> _Exercise goal_
For each record below, retype the text exactly and omit any image.

(Dataset records)
^^^^^^^^^^^^^^^^
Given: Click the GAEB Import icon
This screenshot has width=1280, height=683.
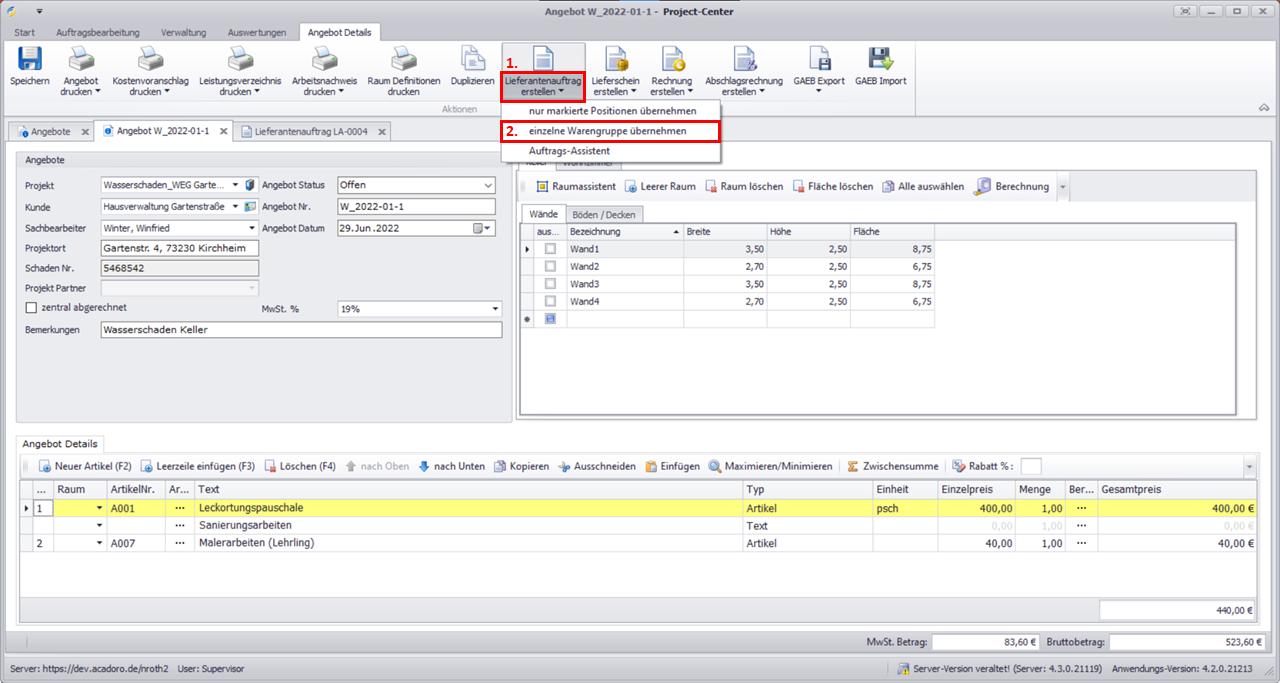Looking at the screenshot, I should coord(880,61).
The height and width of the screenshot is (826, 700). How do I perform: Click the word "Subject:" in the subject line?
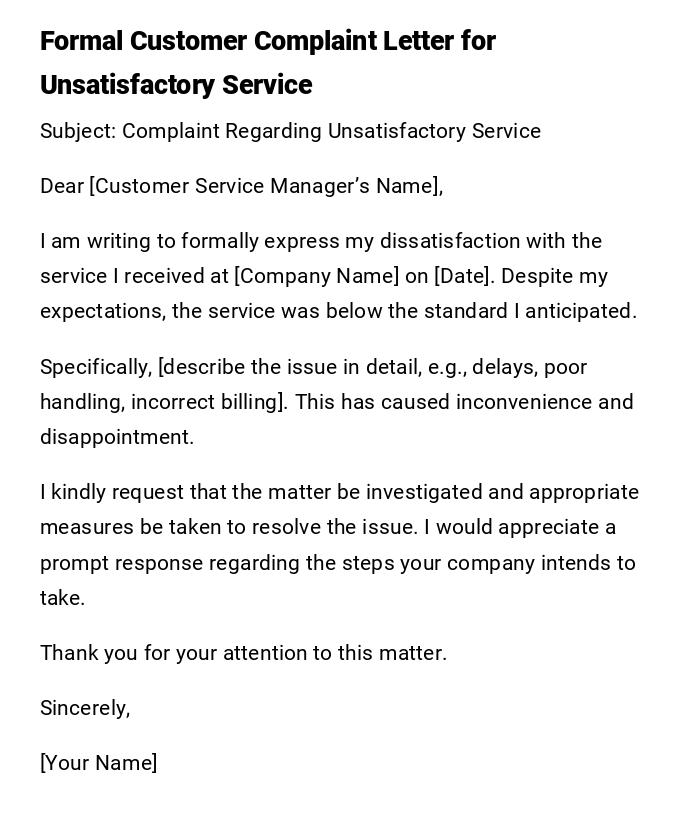pos(77,131)
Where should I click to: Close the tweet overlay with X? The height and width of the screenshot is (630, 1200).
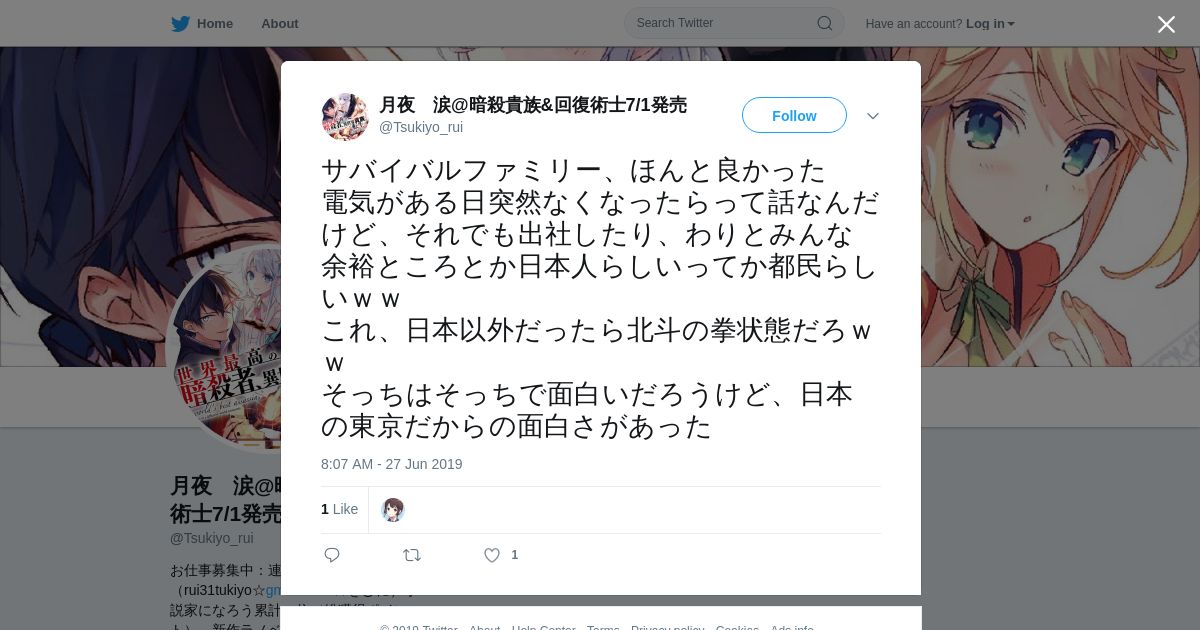click(x=1166, y=24)
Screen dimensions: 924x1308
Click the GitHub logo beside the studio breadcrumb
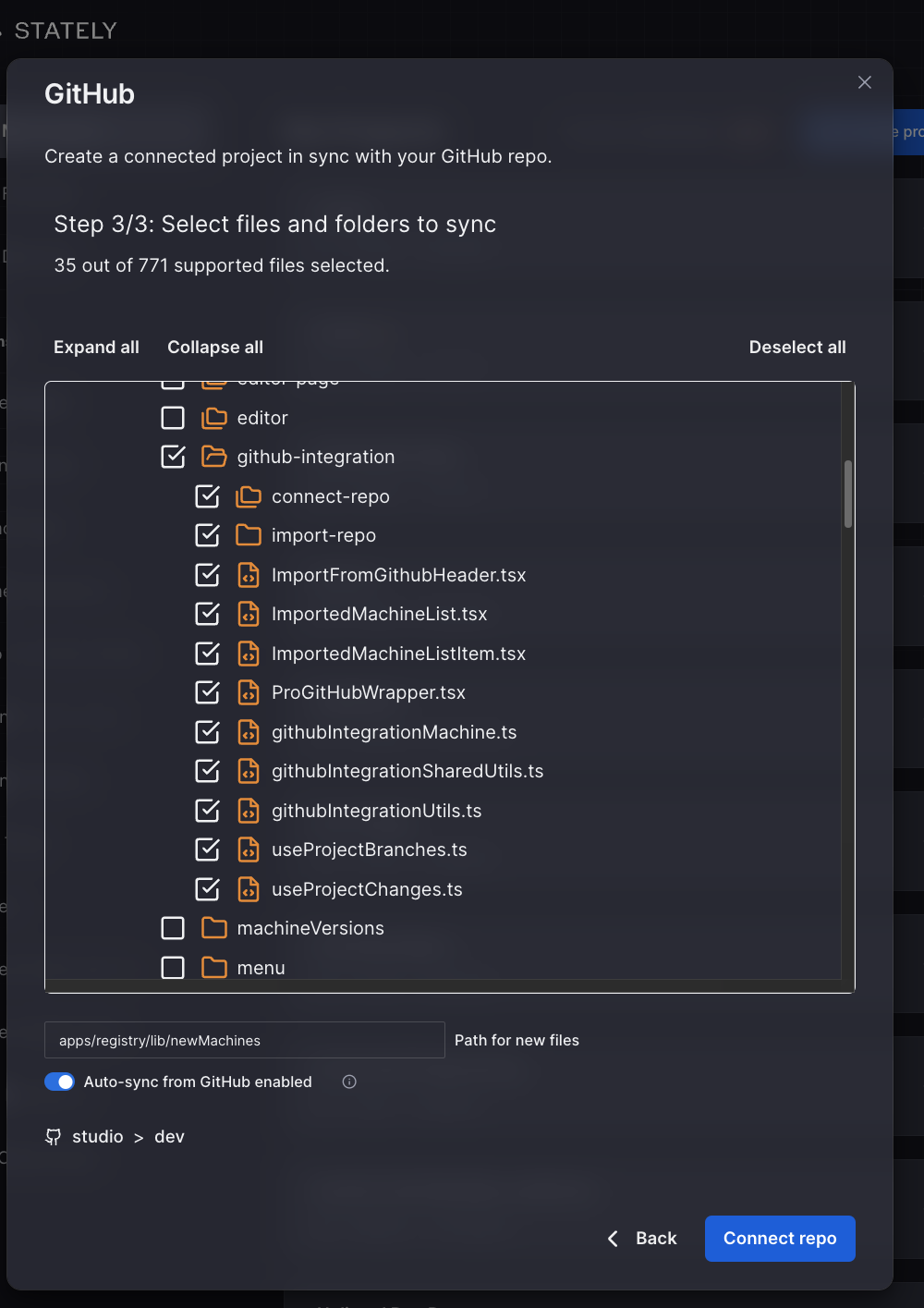coord(53,1136)
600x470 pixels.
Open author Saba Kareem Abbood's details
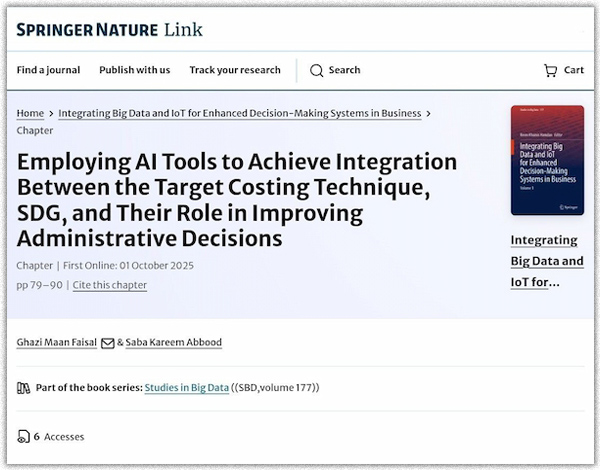pyautogui.click(x=174, y=342)
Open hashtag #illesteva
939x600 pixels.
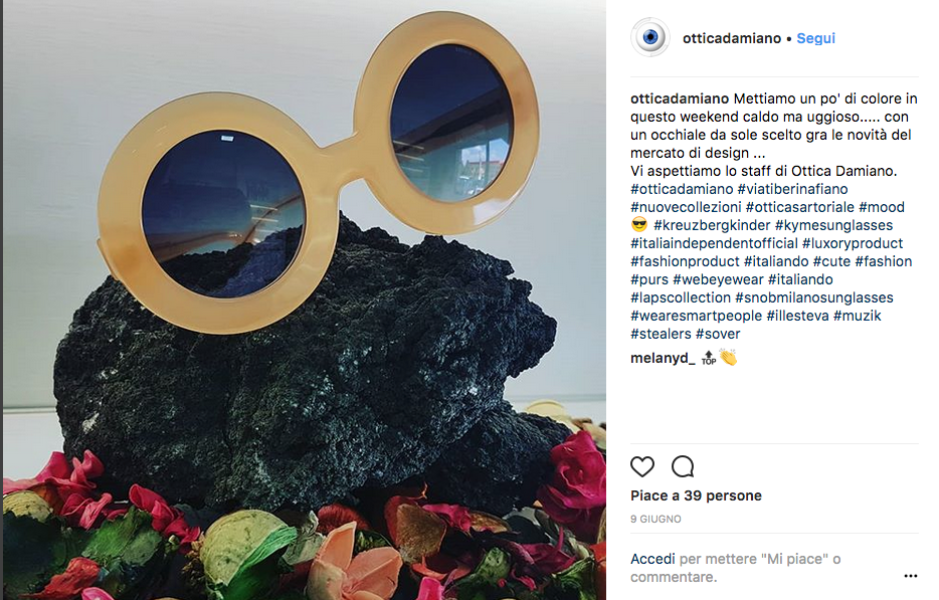point(798,316)
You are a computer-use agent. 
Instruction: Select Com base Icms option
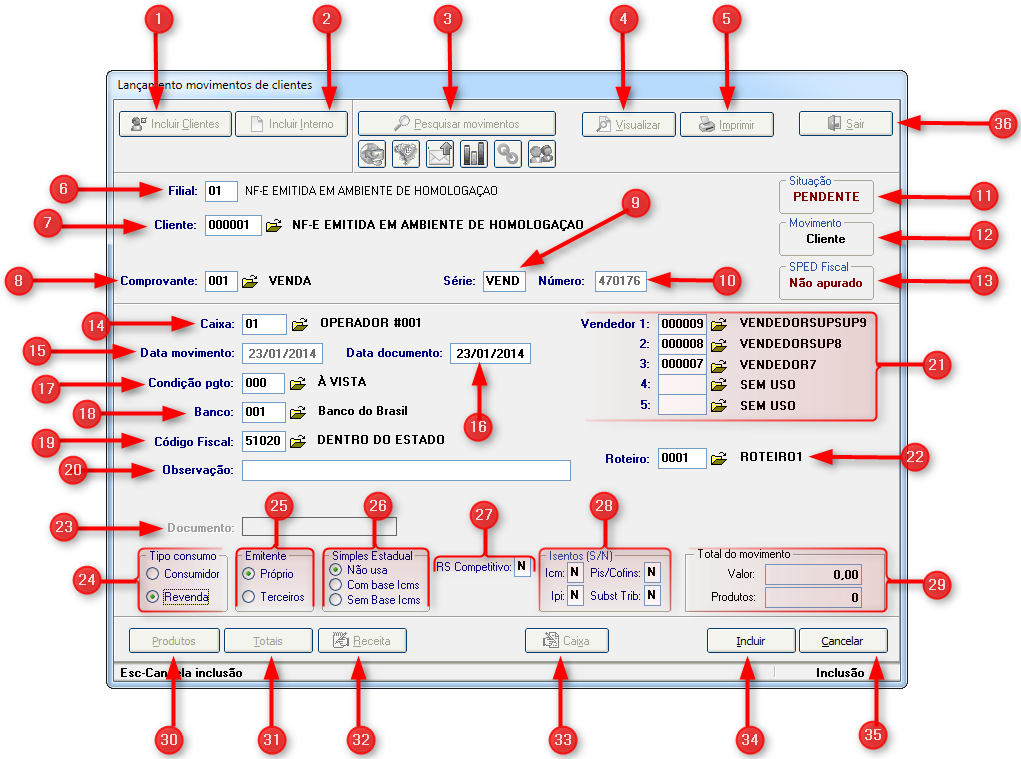point(336,585)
^^^^^^^^^^^^^^^^
> _Exercise output_
Given: Click the GAEB Import icon
This screenshot has width=1280, height=683.
Looking at the screenshot, I should coord(880,61).
The height and width of the screenshot is (826, 700). How do I perform: Click the word "Subject:" in the subject line?
pos(77,131)
Where should I click to: Close the tweet overlay with X? The height and width of the screenshot is (630, 1200).
click(x=1166, y=24)
Screen dimensions: 924x1308
Click the GitHub logo beside the studio breadcrumb
coord(53,1136)
600x470 pixels.
Open author Saba Kareem Abbood's details
pyautogui.click(x=174, y=342)
Open hashtag #illesteva
939x600 pixels.
point(798,316)
You are a computer-use agent. 
Instruction: Select Com base Icms option
point(336,585)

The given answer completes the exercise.